• _Passage for review_:

* * * * * * *

Asylum,  by Max Levenson

Asylum, by Max Levenson

 by Richard Remenick

by Richard Remenick

SERENITY IN THE STRUGGLE
Max Levenson & Richard Remenick

January 2 - 29, 2018
Opening Reception: Friday, January 12, 2018 | 5:30 - 7:30 PM

MAX LEVENSON

“I perseverate.
Things turn over and over in my mind.
I repeat ideas, thoughts, scenarios, memories, hundreds and thousands of times.
Each idea attached to an emotion, plucked and tugged as I roll past again and again. The work is equal parts punishment and therapy.”

Max Levenson’s works are presentations of emotional conflicts that have been turned over and over again in her mind. The production and presentation of emotion is steeped in the repetitive act of making sense of nonsensical situations. Objects are made in the process of sorting through life’s experiences. Inexpensive materials are used; self is of little worth. Minimalist influences, reflective qualities and shadows distract from imperfections in an attempt to present a pleasing surface; “like smiling and saying everything is fine when you’re dying inside. It is what is done.”

Max Levenson received her Masters in Fine Arts in 2016 at Savannah College of Art and Design earning the title of Master Painter. Ironically she graduated using, almost exclusively, non-traditional materials that she presents in the language of painting. With a background in mural work, she has transferred this impulse and continues to fill and transform spaces.

 

RICHARD REMENICK

“Too often in the world of art we hear the dismissive criticism, ‘that’s already been done.’ This has been used by some to consign the entire field of painting to the dustbin of history, or to a kind of boutique specialty indulged in by a nearly extinct species of dinosaur.

"I would like to suggest that a lot of things ‘have been done’ but that this will not stop people from continuing to do them. There is still the need for painters to celebrate the presence of something valuable, even sacred, residing in fields of grass, glass bottles, or even highway overpasses, a presence that we forget in our pursuit of the new and up-to-date.

* * * * * * *

• _Recorded data_:

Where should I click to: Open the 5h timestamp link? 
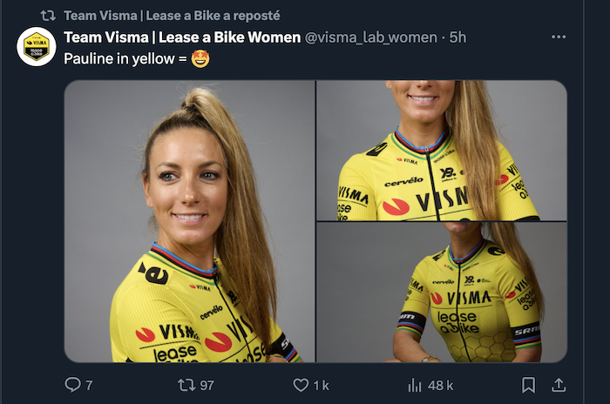[x=458, y=37]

* * * * * * *

• _Exercises to complete_:
1. Answer these questions using the exhibition page.
(a) What are the dates of the show?
(b) At which school did Max Levenson earn her Masters in Fine Arts?
(c) What three things does Richard Remenick name as places where something valuable resides?
2. From the exhibition page, turn the paragraph that begins "Max Levenson received her Masters" into a short bulleted list that keeps its main facts.
Leave the lines aside; nothing here depends on them.

• _Written responses_:
1.
(a) January 2 - 29, 2018
(b) Savannah College of Art and Design
(c) Fields of grass, glass bottles, and highway overpasses

2.
- Earned her Masters in Fine Arts at Savannah College of Art and Design in 2016, with the title of Master Painter
- Graduated using almost only non-traditional materials, presented in the language of painting
- Has a background in mural work and continues to fill and transform spaces